About a visit to the acropolis at Pergamon/Bergama and a few thoughts about archaeology.

When I hear Pergamon, my mind instantly connects to the famous Pergamon Altar displayed in a museum specifically constructed after WWI at the famous museum island in East Berlin.  The museum was supposed to have a name like “Archaeological Museum of Berlin”, but for obvious reasons it has always been called the “Pergamon Museum”.  Aside from the magnificent Zeus Altar from Pergamon, it also displays the Ishtar Gate from Babylon — two major cultural objects the Germans managed to snatch away among many others, like the bust of Nerfertiti…  I have always felt a bit guilty about this, and being here, makes me feel even more uneasy.

But the issue is complicated.  In the 1880’s, Turkey under the Ottomans did not care one bit for its cultural heritage.  In fact, the story of the Pergamon Altar goes back to a German engineer who came to Turkey charged with building roads in the 1860’s.   He was dismayed and outraged by the destruction of partially exposed historical material he witnessed.  The acropolis was used as a convenient local quarry for stones and worse – anything made of marble was ground down as lime powder!  He used his influence within the Ottoman Empire to stop as much of this destruction as he could.  He had neither the means nor the ability to excavate, but he shared a general European interest in the discovery and the preservation of the Greco-Roman past which was part of the Zeitgeist and produced people like Heinrich Schliemann, Sir Arthur Evans, and Sir Elgin. It was over 15 years later that he finally had drummed up enough interest among German museums to get financial support to excavate at Pergamon.  The altar was not there to be dismantled.  It had to be excavated and pieced together in years of painstaking excavation work.  He got permission from the Ottomans to take home any parts belonging to a particular altar, the Altar of Zeus, now known better as the Pergamon Altar; and that’s what happened.  Excavations were a lot more extensive and many pieces are now found in Turkish museums as well.

Turkey is not calling as loudly for the return of this altar as Greece is calling for the return of the Parthenon frieze.  But in either case it is pretty clear that if these objects of antiquity had not been carted off at the time, they now would no longer exist.  What to do?  What is left of the Zeus Altar in situ is pitiful; just a heap of stones which ones formed the core or the base of the altar.  The most impressive feature of the spot are two huge pine trees…

German excavation did not stop then.  More recently a huge area below the acropolis on which the ancient town was located, was exposed and magnificent mosaics were found and preserved in situ.  Laws today of course, are strictly regulating the removal of any antiquities and hardly anything ever leaves the country of origin.

The acropolis is reached by a brand new cable car system.  It is great fun to board one of the cars, which then sways back and forth depending on how you move.  You are suspended up high with great views of the landscape dominated by a lake formed by a nearby dam.

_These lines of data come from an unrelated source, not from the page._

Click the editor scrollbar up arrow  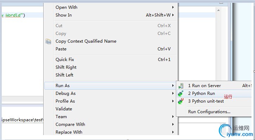pos(218,10)
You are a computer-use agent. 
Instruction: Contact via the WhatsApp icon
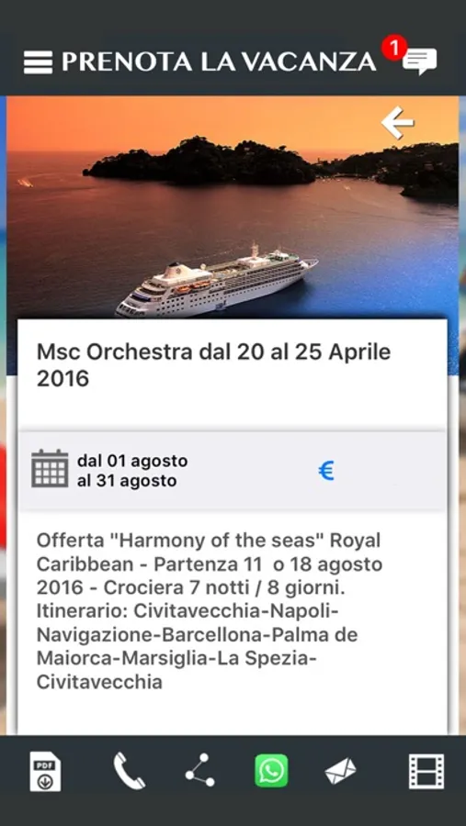click(271, 771)
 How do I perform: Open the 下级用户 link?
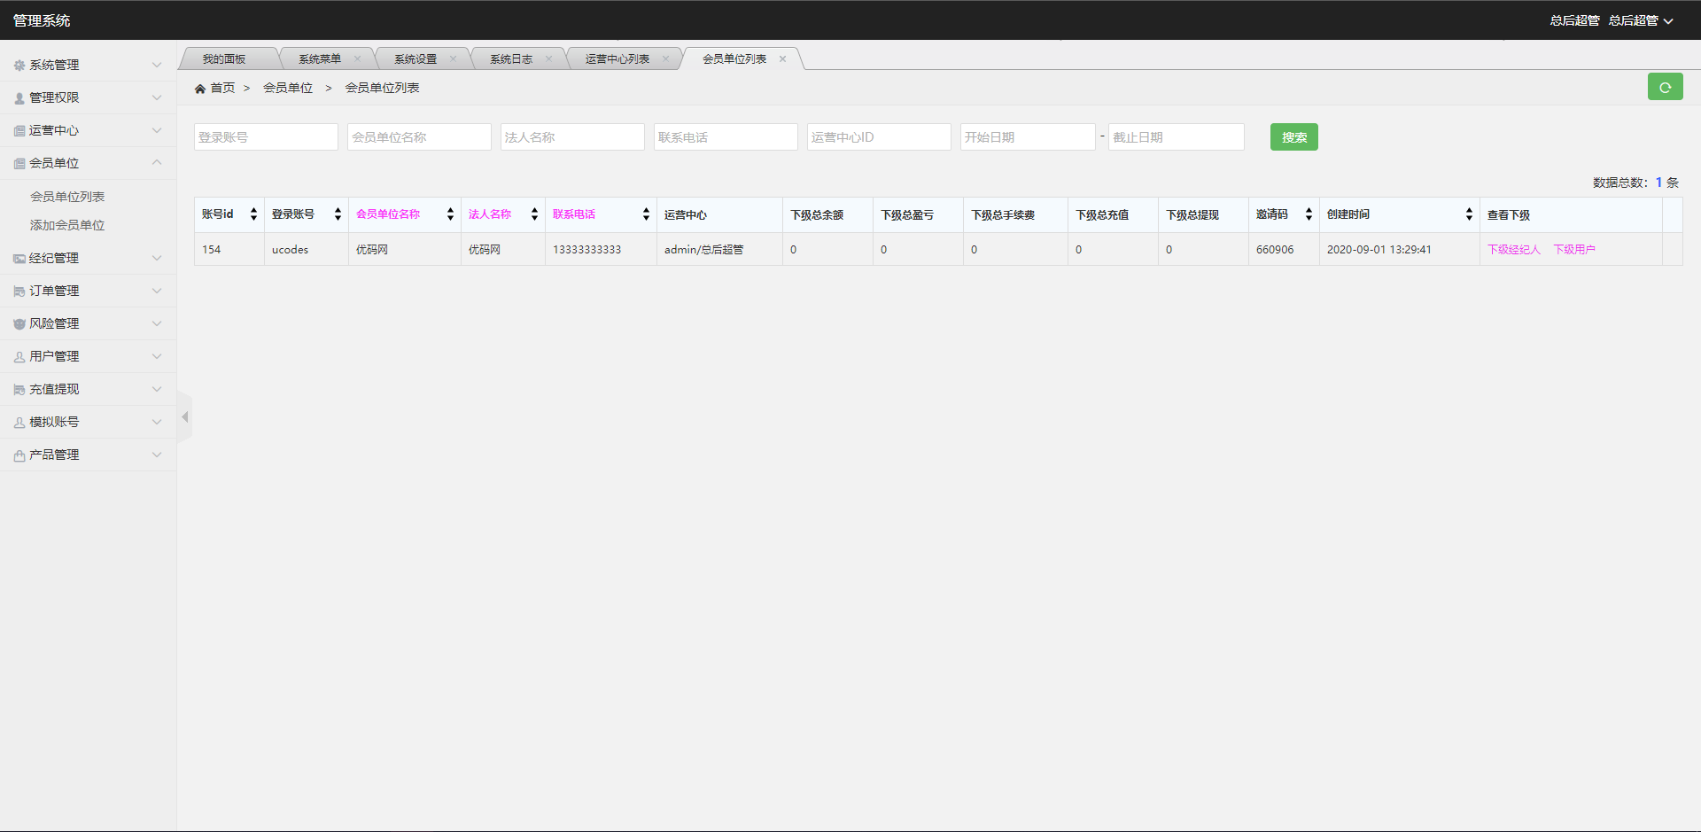click(x=1573, y=250)
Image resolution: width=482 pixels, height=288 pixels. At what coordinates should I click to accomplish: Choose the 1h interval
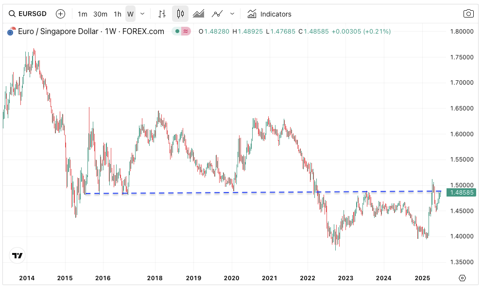coord(117,14)
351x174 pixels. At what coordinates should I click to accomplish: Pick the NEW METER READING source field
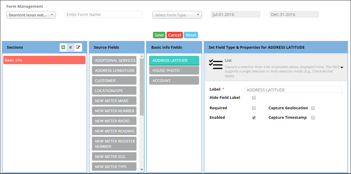[114, 131]
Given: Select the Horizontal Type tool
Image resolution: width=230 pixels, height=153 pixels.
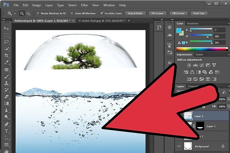Looking at the screenshot, I should [6, 131].
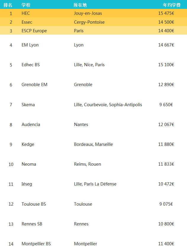Screen dimensions: 187x250
Task: Select the Skema school entry
Action: (x=28, y=105)
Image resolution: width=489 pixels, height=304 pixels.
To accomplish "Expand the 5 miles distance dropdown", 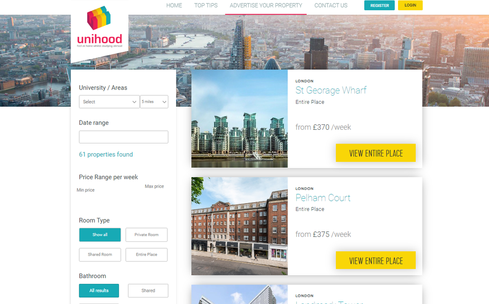I will point(154,102).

The most impressive features of the acropolis today are the temple of Trajan with gleaming white Corinthian columns, and the 10,000 seat theater, the steepest in all of Turkey.  My favorite area was a colonnade of arches below Trajan’s temple which connected a series of vaults.  They had to be constructed for the sole purpose to extend and reinforce the terrace on which the temple stood after it had given way to the weight of the temple.  I would have loved to sit at the top of the theater looking across town and over to the Asclepion or at the back of the acropolis looking into that spectacular landscape formed by the dam.  I tried for all of three minutes.  It was too windy and cold.  Even walking was a challenge.  The wind was so strong that it created headaches and blew through all the few layers I was wearing.

I was better off calling it a day and heading back to the hotel.  On the way back I took in a gigantic Roman brick building, and a carpet shop.  No, I did not buy anything.  But if I had all the money in the world, carpets would be the first thing I would fall for.

Good night.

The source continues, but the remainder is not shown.